> **Your goal**
Could you return the entire listing below exactly as written?

> **Study material**

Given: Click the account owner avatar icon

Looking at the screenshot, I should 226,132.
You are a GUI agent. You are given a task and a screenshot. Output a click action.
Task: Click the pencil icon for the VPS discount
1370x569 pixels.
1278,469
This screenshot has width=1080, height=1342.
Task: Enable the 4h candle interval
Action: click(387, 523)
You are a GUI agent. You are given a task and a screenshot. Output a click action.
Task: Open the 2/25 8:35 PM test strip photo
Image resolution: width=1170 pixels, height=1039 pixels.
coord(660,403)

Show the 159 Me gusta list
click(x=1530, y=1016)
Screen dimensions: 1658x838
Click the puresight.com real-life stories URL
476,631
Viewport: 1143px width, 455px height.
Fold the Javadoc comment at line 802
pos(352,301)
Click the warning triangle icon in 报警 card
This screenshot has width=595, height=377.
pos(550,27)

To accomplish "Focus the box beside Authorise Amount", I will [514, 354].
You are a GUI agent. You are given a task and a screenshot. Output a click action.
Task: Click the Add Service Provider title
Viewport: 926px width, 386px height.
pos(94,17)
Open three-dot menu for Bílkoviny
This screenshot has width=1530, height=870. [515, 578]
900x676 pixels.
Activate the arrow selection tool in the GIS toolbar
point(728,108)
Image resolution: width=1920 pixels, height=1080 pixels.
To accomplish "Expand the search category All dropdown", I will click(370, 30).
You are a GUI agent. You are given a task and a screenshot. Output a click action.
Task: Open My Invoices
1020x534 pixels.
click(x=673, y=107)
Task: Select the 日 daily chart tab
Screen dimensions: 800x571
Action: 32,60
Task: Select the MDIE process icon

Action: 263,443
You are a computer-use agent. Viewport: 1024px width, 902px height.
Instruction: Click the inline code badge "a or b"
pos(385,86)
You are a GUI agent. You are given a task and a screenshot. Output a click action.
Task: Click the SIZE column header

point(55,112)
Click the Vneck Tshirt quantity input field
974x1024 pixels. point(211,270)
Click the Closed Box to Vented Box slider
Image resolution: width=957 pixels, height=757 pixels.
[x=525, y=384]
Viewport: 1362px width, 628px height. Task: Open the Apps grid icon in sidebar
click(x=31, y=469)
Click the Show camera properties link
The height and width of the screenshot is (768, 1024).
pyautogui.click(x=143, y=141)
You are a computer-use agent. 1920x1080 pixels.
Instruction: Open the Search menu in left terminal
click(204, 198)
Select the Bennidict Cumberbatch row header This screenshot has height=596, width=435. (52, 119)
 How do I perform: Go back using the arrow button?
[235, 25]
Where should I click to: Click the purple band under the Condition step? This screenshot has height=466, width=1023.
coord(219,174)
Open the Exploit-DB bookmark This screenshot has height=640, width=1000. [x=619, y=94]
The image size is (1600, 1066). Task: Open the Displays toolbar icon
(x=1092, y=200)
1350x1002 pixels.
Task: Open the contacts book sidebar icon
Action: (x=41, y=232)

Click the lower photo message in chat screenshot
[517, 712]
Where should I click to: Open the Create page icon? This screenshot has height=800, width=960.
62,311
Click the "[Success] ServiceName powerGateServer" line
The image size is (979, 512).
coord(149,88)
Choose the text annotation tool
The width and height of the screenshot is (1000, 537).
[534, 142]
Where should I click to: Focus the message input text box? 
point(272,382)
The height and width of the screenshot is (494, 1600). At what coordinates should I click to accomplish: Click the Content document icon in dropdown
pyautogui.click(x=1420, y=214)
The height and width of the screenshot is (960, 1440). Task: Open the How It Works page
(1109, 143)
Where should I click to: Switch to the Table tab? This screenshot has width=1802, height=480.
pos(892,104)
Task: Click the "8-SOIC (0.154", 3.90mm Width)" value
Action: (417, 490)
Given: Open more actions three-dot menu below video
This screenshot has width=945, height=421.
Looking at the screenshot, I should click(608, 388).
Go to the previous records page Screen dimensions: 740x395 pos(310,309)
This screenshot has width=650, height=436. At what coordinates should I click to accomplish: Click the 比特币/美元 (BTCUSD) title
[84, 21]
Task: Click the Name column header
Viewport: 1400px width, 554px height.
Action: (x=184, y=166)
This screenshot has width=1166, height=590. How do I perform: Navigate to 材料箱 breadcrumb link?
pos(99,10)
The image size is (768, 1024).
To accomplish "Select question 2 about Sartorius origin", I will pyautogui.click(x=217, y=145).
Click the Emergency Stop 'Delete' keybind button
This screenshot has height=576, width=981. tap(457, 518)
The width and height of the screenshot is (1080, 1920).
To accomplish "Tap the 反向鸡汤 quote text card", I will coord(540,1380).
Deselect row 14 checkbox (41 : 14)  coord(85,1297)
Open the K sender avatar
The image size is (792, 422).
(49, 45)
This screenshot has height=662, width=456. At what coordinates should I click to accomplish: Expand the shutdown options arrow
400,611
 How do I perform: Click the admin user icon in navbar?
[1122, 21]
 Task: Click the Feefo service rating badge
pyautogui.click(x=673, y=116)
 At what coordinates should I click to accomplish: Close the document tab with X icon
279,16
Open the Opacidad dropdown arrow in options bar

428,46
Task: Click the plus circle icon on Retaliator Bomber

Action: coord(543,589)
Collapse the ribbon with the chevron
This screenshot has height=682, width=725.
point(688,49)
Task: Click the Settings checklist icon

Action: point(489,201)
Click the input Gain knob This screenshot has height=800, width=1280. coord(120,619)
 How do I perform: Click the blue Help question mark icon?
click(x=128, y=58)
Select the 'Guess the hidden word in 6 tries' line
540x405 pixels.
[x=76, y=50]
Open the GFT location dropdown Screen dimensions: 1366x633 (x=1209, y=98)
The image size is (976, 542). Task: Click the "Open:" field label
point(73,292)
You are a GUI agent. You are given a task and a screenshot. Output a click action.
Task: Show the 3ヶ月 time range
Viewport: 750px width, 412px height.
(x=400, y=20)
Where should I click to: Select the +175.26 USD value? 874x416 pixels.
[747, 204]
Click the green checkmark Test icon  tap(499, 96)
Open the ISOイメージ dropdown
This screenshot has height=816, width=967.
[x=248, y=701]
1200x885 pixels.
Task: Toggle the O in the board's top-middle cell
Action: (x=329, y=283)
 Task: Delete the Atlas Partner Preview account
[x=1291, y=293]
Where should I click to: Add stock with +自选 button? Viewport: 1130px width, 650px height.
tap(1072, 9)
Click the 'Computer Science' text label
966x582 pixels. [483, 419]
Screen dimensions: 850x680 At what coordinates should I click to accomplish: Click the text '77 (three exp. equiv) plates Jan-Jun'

> **Response**
Given: Click the account owner avatar icon

Looking at the screenshot, I should 226,132.
You are a GUI agent. You are given a task and a screenshot. Output a click action.
Task: Click the pencil icon for the VPS discount
1370x569 pixels.
1278,469
This screenshot has width=1080, height=1342.
Task: Enable the 4h candle interval
Action: click(387, 523)
You are a GUI agent. You are given a task and a screenshot. Output a click action.
Task: Open the 2/25 8:35 PM test strip photo
Image resolution: width=1170 pixels, height=1039 pixels.
coord(660,403)

Show the 159 Me gusta list
click(x=1530, y=1016)
Screen dimensions: 1658x838
Click the puresight.com real-life stories URL
476,631
Viewport: 1143px width, 455px height.
Fold the Javadoc comment at line 802
pos(352,301)
Click the warning triangle icon in 报警 card
This screenshot has width=595, height=377.
pos(550,27)

To accomplish "Focus the box beside Authorise Amount", I will [514, 354].
You are a GUI agent. You are given a task and a screenshot. Output a click action.
Task: Click the Add Service Provider title
Viewport: 926px width, 386px height.
pos(94,17)
Open three-dot menu for Bílkoviny
This screenshot has width=1530, height=870. [515, 578]
900x676 pixels.
Activate the arrow selection tool in the GIS toolbar
point(728,108)
Image resolution: width=1920 pixels, height=1080 pixels.
To accomplish "Expand the search category All dropdown", I will click(370, 30).
You are a GUI agent. You are given a task and a screenshot. Output a click action.
Task: Open My Invoices
1020x534 pixels.
click(x=673, y=107)
Task: Select the 日 daily chart tab
Screen dimensions: 800x571
Action: 32,60
Task: Select the MDIE process icon

Action: 263,443
You are a computer-use agent. Viewport: 1024px width, 902px height.
Instruction: Click the inline code badge "a or b"
pos(385,86)
You are a GUI agent. You are given a task and a screenshot. Output a click action.
Task: Click the SIZE column header

point(55,112)
Click the Vneck Tshirt quantity input field
974x1024 pixels. point(211,270)
Click the Closed Box to Vented Box slider
Image resolution: width=957 pixels, height=757 pixels.
[x=525, y=384]
Viewport: 1362px width, 628px height. Task: Open the Apps grid icon in sidebar
click(x=31, y=469)
Click the Show camera properties link
The height and width of the screenshot is (768, 1024).
pyautogui.click(x=143, y=141)
You are a computer-use agent. 1920x1080 pixels.
Instruction: Open the Search menu in left terminal
click(204, 198)
Select the Bennidict Cumberbatch row header This screenshot has height=596, width=435. (52, 119)
 How do I perform: Go back using the arrow button?
[235, 25]
Where should I click to: Click the purple band under the Condition step? This screenshot has height=466, width=1023.
coord(219,174)
Open the Exploit-DB bookmark This screenshot has height=640, width=1000. [x=619, y=94]
The image size is (1600, 1066). Task: Open the Displays toolbar icon
(x=1092, y=200)
1350x1002 pixels.
Task: Open the contacts book sidebar icon
Action: (x=41, y=232)

Click the lower photo message in chat screenshot
[517, 712]
Where should I click to: Open the Create page icon? This screenshot has height=800, width=960.
62,311
Click the "[Success] ServiceName powerGateServer" line
The image size is (979, 512).
coord(149,88)
Choose the text annotation tool
The width and height of the screenshot is (1000, 537).
[534, 142]
Where should I click to: Focus the message input text box? 
point(272,382)
The height and width of the screenshot is (494, 1600). At what coordinates should I click to accomplish: Click the Content document icon in dropdown
pyautogui.click(x=1420, y=214)
The height and width of the screenshot is (960, 1440). Task: Open the How It Works page
(1109, 143)
Where should I click to: Switch to the Table tab? This screenshot has width=1802, height=480.
pos(892,104)
Task: Click the "8-SOIC (0.154", 3.90mm Width)" value
Action: (417, 490)
Given: Open more actions three-dot menu below video
This screenshot has width=945, height=421.
Looking at the screenshot, I should click(608, 388).
Go to the previous records page Screen dimensions: 740x395 pos(310,309)
This screenshot has width=650, height=436. At what coordinates should I click to accomplish: Click the 比特币/美元 (BTCUSD) title
[84, 21]
Task: Click the Name column header
Viewport: 1400px width, 554px height.
Action: (x=184, y=166)
This screenshot has width=1166, height=590. How do I perform: Navigate to 材料箱 breadcrumb link?
pos(99,10)
The image size is (768, 1024).
To accomplish "Select question 2 about Sartorius origin", I will pyautogui.click(x=217, y=145).
Click the Emergency Stop 'Delete' keybind button
This screenshot has height=576, width=981. tap(457, 518)
The width and height of the screenshot is (1080, 1920).
To accomplish "Tap the 反向鸡汤 quote text card", I will coord(540,1380).
Deselect row 14 checkbox (41 : 14)  coord(85,1297)
Open the K sender avatar
The image size is (792, 422).
(49, 45)
This screenshot has height=662, width=456. At what coordinates should I click to accomplish: Expand the shutdown options arrow
400,611
 How do I perform: Click the admin user icon in navbar?
[1122, 21]
 Task: Click the Feefo service rating badge
pyautogui.click(x=673, y=116)
 At what coordinates should I click to accomplish: Close the document tab with X icon
279,16
Open the Opacidad dropdown arrow in options bar

428,46
Task: Click the plus circle icon on Retaliator Bomber

Action: coord(543,589)
Collapse the ribbon with the chevron
This screenshot has height=682, width=725.
point(688,49)
Task: Click the Settings checklist icon

Action: point(489,201)
Click the input Gain knob This screenshot has height=800, width=1280. coord(120,619)
 How do I perform: Click the blue Help question mark icon?
click(x=128, y=58)
Select the 'Guess the hidden word in 6 tries' line
540x405 pixels.
[x=76, y=50]
Open the GFT location dropdown Screen dimensions: 1366x633 (x=1209, y=98)
The image size is (976, 542). Task: Click the "Open:" field label
point(73,292)
You are a GUI agent. You are given a task and a screenshot. Output a click action.
Task: Show the 3ヶ月 time range
Viewport: 750px width, 412px height.
(x=400, y=20)
Where should I click to: Select the +175.26 USD value? 874x416 pixels.
[747, 204]
Click the green checkmark Test icon  tap(499, 96)
Open the ISOイメージ dropdown
This screenshot has height=816, width=967.
[x=248, y=701]
1200x885 pixels.
Task: Toggle the O in the board's top-middle cell
Action: (x=329, y=283)
 Task: Delete the Atlas Partner Preview account
[x=1291, y=293]
Where should I click to: Add stock with +自选 button? Viewport: 1130px width, 650px height.
tap(1072, 9)
Click the 'Computer Science' text label
966x582 pixels. [483, 419]
Screen dimensions: 850x680 At what coordinates should I click to accomplish: Click the text '77 (three exp. equiv) plates Jan-Jun'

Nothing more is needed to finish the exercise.